Directions >>
Copy out every line of the data below word for word, with nothing changed, added, or left out.
-- START Records for this task --
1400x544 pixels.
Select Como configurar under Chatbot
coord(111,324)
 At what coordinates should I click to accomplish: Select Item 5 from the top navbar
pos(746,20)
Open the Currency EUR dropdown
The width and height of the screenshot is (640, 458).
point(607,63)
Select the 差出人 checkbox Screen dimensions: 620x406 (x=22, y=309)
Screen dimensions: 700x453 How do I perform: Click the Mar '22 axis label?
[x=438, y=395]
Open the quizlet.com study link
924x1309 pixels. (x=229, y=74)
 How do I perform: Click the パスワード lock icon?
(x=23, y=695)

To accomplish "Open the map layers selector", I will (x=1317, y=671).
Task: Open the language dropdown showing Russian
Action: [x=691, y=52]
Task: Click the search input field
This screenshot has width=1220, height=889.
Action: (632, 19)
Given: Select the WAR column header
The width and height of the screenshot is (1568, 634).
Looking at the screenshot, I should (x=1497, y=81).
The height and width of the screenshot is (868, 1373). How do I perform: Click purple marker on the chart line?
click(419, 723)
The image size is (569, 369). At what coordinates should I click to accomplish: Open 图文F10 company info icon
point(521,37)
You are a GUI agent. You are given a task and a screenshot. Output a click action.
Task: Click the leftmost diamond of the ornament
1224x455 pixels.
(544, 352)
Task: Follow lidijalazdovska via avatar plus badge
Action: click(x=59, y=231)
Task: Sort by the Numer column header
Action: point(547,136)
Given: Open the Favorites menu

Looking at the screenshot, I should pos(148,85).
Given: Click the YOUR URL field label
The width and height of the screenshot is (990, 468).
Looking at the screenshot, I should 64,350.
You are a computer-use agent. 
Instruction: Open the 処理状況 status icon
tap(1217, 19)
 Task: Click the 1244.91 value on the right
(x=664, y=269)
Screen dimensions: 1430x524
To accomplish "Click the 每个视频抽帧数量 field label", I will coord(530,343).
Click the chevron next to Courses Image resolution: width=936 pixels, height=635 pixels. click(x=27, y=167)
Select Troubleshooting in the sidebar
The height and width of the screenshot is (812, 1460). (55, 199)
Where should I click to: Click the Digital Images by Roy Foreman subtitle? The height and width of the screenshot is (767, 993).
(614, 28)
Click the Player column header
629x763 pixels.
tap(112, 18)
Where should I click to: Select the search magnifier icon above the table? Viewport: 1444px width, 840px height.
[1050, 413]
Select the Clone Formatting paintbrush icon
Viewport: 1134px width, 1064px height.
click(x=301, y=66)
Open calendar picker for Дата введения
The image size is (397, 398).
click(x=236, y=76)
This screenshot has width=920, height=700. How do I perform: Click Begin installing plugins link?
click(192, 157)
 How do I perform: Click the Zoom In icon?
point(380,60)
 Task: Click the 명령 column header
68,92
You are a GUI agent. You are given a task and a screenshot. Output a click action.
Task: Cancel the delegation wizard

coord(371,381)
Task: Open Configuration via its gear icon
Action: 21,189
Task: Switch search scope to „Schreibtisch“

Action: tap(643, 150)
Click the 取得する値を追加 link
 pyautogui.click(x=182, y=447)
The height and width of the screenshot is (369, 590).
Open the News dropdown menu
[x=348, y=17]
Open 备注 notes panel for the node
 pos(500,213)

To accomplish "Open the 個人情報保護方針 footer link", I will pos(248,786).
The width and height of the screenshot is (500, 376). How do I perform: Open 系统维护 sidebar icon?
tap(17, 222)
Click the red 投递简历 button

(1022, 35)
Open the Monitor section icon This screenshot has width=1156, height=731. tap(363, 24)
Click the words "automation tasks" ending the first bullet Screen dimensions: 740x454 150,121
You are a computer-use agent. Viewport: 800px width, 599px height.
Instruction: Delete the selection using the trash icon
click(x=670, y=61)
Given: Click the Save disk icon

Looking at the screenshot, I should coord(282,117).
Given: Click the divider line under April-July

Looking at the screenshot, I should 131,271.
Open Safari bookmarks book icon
-- END Records for this task --
Solution >>
1400x544 pixels.
Select Como configurar under Chatbot
coord(111,324)
 At what coordinates should I click to accomplish: Select Item 5 from the top navbar
pos(746,20)
Open the Currency EUR dropdown
The width and height of the screenshot is (640, 458).
point(607,63)
Select the 差出人 checkbox Screen dimensions: 620x406 (x=22, y=309)
Screen dimensions: 700x453 How do I perform: Click the Mar '22 axis label?
[x=438, y=395]
Open the quizlet.com study link
924x1309 pixels. (x=229, y=74)
 How do I perform: Click the パスワード lock icon?
(x=23, y=695)

To accomplish "Open the map layers selector", I will (x=1317, y=671).
Task: Open the language dropdown showing Russian
Action: [x=691, y=52]
Task: Click the search input field
This screenshot has width=1220, height=889.
Action: (632, 19)
Given: Select the WAR column header
The width and height of the screenshot is (1568, 634).
Looking at the screenshot, I should (x=1497, y=81).
The height and width of the screenshot is (868, 1373). How do I perform: Click purple marker on the chart line?
click(419, 723)
The image size is (569, 369). At what coordinates should I click to accomplish: Open 图文F10 company info icon
point(521,37)
You are a GUI agent. You are given a task and a screenshot. Output a click action.
Task: Click the leftmost diamond of the ornament
1224x455 pixels.
(544, 352)
Task: Follow lidijalazdovska via avatar plus badge
Action: click(x=59, y=231)
Task: Sort by the Numer column header
Action: point(547,136)
Given: Open the Favorites menu

Looking at the screenshot, I should pos(148,85).
Given: Click the YOUR URL field label
The width and height of the screenshot is (990, 468).
Looking at the screenshot, I should 64,350.
You are a computer-use agent. 
Instruction: Open the 処理状況 status icon
tap(1217, 19)
 Task: Click the 1244.91 value on the right
(x=664, y=269)
Screen dimensions: 1430x524
To accomplish "Click the 每个视频抽帧数量 field label", I will coord(530,343).
Click the chevron next to Courses Image resolution: width=936 pixels, height=635 pixels. click(x=27, y=167)
Select Troubleshooting in the sidebar
The height and width of the screenshot is (812, 1460). (55, 199)
Where should I click to: Click the Digital Images by Roy Foreman subtitle? The height and width of the screenshot is (767, 993).
(614, 28)
Click the Player column header
629x763 pixels.
tap(112, 18)
Where should I click to: Select the search magnifier icon above the table? Viewport: 1444px width, 840px height.
[1050, 413]
Select the Clone Formatting paintbrush icon
Viewport: 1134px width, 1064px height.
click(x=301, y=66)
Open calendar picker for Дата введения
The image size is (397, 398).
click(x=236, y=76)
This screenshot has width=920, height=700. How do I perform: Click Begin installing plugins link?
click(192, 157)
 How do I perform: Click the Zoom In icon?
point(380,60)
 Task: Click the 명령 column header
68,92
You are a GUI agent. You are given a task and a screenshot. Output a click action.
Task: Cancel the delegation wizard

coord(371,381)
Task: Open Configuration via its gear icon
Action: 21,189
Task: Switch search scope to „Schreibtisch“

Action: tap(643, 150)
Click the 取得する値を追加 link
 pyautogui.click(x=182, y=447)
The height and width of the screenshot is (369, 590).
Open the News dropdown menu
[x=348, y=17]
Open 备注 notes panel for the node
 pos(500,213)

To accomplish "Open the 個人情報保護方針 footer link", I will pos(248,786).
The width and height of the screenshot is (500, 376). How do I perform: Open 系统维护 sidebar icon?
tap(17, 222)
Click the red 投递简历 button

(1022, 35)
Open the Monitor section icon This screenshot has width=1156, height=731. tap(363, 24)
Click the words "automation tasks" ending the first bullet Screen dimensions: 740x454 150,121
You are a computer-use agent. Viewport: 800px width, 599px height.
Instruction: Delete the selection using the trash icon
click(x=670, y=61)
Given: Click the Save disk icon

Looking at the screenshot, I should coord(282,117).
Given: Click the divider line under April-July

Looking at the screenshot, I should 131,271.
Open Safari bookmarks book icon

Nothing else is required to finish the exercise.